* WHAT THE TASK ASKS: Below is some data. Retype exactly the lines starting at the one with "has height=1034, width=690." and ending at the one with "Given: Open view".
*** SUPPLIED DATA
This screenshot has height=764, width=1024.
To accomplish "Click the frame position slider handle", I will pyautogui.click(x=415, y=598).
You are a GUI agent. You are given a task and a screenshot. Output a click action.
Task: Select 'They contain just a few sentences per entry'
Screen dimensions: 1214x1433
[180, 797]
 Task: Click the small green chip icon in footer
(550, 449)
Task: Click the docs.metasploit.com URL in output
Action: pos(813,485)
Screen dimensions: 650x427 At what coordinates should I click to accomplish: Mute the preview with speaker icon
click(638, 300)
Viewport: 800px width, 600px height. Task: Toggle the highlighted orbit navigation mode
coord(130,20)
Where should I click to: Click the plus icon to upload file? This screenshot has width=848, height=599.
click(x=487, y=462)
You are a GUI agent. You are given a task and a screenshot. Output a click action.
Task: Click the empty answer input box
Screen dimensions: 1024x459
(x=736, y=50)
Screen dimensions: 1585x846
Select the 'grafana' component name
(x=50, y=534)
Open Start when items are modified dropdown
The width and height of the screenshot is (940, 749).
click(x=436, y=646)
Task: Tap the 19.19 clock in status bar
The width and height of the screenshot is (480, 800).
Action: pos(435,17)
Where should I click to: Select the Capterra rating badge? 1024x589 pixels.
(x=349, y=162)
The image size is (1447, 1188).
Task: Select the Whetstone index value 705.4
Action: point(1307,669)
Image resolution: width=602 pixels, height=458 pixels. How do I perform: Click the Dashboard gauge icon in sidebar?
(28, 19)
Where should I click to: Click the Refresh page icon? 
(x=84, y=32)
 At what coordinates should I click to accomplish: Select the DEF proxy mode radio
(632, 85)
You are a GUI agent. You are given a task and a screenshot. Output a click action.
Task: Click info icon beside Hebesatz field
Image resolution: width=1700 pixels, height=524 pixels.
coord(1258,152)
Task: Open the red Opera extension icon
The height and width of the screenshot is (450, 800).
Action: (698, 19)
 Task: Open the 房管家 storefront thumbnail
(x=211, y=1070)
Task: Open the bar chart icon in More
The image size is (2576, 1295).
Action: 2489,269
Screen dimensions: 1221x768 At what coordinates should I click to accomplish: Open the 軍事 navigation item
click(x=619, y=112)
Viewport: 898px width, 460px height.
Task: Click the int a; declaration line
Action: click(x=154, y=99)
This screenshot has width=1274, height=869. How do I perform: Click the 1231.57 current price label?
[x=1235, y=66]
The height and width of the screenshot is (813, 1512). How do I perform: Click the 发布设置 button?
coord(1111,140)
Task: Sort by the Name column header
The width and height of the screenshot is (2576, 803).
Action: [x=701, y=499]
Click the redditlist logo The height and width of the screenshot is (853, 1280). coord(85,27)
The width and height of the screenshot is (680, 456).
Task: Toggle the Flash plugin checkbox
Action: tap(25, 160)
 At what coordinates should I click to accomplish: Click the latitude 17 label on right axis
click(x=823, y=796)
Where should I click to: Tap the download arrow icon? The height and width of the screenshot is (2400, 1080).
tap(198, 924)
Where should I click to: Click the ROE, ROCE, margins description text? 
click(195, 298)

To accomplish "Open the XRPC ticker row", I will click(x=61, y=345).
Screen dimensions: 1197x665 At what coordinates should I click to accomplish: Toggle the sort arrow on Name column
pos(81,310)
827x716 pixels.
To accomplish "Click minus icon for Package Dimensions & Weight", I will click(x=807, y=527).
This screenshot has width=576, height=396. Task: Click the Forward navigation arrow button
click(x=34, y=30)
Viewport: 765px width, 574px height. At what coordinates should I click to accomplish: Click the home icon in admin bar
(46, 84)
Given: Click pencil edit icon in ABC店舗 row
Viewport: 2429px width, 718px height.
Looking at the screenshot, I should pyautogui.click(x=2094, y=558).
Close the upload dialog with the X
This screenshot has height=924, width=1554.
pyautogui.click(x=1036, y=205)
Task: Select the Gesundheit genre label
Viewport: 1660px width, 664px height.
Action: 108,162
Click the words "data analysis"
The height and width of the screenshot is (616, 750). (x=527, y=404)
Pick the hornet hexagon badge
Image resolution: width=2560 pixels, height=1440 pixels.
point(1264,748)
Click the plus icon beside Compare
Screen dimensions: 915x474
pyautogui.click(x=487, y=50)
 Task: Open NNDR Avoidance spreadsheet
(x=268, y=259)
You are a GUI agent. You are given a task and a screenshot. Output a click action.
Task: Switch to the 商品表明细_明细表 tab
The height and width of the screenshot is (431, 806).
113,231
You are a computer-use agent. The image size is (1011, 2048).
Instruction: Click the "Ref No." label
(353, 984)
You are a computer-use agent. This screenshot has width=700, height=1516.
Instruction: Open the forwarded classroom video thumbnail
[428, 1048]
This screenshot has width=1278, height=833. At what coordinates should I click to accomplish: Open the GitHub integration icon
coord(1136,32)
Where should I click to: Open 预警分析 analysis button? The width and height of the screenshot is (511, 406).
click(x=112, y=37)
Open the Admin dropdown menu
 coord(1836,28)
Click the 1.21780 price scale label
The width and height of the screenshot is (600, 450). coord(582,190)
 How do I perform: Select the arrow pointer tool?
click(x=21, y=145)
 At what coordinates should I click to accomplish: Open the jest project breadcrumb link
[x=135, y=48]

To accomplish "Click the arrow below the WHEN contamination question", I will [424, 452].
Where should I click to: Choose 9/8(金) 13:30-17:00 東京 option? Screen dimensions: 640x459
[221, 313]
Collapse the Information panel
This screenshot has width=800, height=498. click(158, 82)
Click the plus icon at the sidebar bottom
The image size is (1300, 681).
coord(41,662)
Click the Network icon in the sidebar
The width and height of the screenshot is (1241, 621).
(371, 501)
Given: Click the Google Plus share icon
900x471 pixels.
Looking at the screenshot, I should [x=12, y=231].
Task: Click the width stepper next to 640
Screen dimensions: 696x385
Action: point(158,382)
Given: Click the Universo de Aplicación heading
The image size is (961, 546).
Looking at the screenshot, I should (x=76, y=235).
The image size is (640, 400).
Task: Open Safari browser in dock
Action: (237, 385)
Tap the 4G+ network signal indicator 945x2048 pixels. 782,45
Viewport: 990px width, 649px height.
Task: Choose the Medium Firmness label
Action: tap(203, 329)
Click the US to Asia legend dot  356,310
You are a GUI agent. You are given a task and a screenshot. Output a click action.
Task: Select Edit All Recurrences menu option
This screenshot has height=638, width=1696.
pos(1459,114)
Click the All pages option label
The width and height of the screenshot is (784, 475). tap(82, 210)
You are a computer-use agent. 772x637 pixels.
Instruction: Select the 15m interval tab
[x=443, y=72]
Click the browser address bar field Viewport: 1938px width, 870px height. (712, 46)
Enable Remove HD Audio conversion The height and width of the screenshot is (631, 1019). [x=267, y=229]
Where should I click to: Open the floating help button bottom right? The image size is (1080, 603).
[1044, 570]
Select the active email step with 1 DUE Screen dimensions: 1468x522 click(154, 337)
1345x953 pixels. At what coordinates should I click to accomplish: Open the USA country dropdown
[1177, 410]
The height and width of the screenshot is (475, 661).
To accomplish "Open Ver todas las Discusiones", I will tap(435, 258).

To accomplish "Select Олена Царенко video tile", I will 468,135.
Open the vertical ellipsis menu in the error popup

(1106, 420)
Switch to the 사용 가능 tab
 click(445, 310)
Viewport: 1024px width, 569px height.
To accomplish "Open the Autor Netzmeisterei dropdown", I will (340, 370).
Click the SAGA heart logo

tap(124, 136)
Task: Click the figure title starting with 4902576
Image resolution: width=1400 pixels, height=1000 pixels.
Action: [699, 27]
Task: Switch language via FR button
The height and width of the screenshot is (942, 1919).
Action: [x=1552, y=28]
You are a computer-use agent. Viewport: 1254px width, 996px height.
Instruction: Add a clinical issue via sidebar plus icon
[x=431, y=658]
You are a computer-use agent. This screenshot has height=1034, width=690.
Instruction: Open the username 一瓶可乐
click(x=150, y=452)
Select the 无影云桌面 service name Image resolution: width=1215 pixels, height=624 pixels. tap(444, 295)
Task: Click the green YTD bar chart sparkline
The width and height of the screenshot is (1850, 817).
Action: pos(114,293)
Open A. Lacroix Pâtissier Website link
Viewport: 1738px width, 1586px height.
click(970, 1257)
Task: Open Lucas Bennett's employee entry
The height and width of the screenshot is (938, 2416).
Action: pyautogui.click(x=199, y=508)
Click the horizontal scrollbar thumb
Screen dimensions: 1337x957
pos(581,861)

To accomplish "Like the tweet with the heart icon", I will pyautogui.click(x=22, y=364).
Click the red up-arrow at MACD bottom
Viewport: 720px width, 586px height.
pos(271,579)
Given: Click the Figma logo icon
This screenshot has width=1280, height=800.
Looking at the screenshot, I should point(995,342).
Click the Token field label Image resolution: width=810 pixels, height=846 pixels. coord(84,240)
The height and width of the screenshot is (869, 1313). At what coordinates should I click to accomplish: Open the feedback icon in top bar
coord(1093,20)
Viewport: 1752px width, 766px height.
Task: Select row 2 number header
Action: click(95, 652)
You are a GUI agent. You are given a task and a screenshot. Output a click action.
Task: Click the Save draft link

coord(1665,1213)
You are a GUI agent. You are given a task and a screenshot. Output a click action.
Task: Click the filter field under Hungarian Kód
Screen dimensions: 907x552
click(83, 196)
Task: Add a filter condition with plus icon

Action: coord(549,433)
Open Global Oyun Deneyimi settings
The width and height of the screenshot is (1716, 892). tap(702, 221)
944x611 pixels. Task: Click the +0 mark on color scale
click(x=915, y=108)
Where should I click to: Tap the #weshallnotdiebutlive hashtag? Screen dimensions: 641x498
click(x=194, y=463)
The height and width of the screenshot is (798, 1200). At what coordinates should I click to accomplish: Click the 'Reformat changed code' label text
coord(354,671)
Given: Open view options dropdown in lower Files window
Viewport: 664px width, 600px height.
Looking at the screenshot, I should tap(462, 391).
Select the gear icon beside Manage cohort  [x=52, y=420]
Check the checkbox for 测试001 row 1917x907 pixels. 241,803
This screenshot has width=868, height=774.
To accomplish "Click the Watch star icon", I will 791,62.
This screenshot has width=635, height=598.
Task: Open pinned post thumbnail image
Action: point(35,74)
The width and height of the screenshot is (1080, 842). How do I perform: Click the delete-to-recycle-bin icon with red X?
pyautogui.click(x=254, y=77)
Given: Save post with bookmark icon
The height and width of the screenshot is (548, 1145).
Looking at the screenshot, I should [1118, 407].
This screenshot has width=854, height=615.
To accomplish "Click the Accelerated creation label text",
******
* EXERCISE RESPONSE:
You are a computer-use agent. This screenshot has height=1034, width=690.
Instruction: Open the username 一瓶可乐
click(x=150, y=452)
Select the 无影云桌面 service name Image resolution: width=1215 pixels, height=624 pixels. tap(444, 295)
Task: Click the green YTD bar chart sparkline
The width and height of the screenshot is (1850, 817).
Action: pos(114,293)
Open A. Lacroix Pâtissier Website link
Viewport: 1738px width, 1586px height.
click(970, 1257)
Task: Open Lucas Bennett's employee entry
The height and width of the screenshot is (938, 2416).
Action: pyautogui.click(x=199, y=508)
Click the horizontal scrollbar thumb
Screen dimensions: 1337x957
pos(581,861)

To accomplish "Like the tweet with the heart icon", I will pyautogui.click(x=22, y=364).
Click the red up-arrow at MACD bottom
Viewport: 720px width, 586px height.
pos(271,579)
Given: Click the Figma logo icon
This screenshot has width=1280, height=800.
Looking at the screenshot, I should point(995,342).
Click the Token field label Image resolution: width=810 pixels, height=846 pixels. coord(84,240)
The height and width of the screenshot is (869, 1313). At what coordinates should I click to accomplish: Open the feedback icon in top bar
coord(1093,20)
Viewport: 1752px width, 766px height.
Task: Select row 2 number header
Action: click(95, 652)
You are a GUI agent. You are given a task and a screenshot. Output a click action.
Task: Click the Save draft link

coord(1665,1213)
You are a GUI agent. You are given a task and a screenshot. Output a click action.
Task: Click the filter field under Hungarian Kód
Screen dimensions: 907x552
click(83, 196)
Task: Add a filter condition with plus icon

Action: coord(549,433)
Open Global Oyun Deneyimi settings
The width and height of the screenshot is (1716, 892). tap(702, 221)
944x611 pixels. Task: Click the +0 mark on color scale
click(x=915, y=108)
Where should I click to: Tap the #weshallnotdiebutlive hashtag? Screen dimensions: 641x498
click(x=194, y=463)
The height and width of the screenshot is (798, 1200). At what coordinates should I click to accomplish: Click the 'Reformat changed code' label text
coord(354,671)
Given: Open view options dropdown in lower Files window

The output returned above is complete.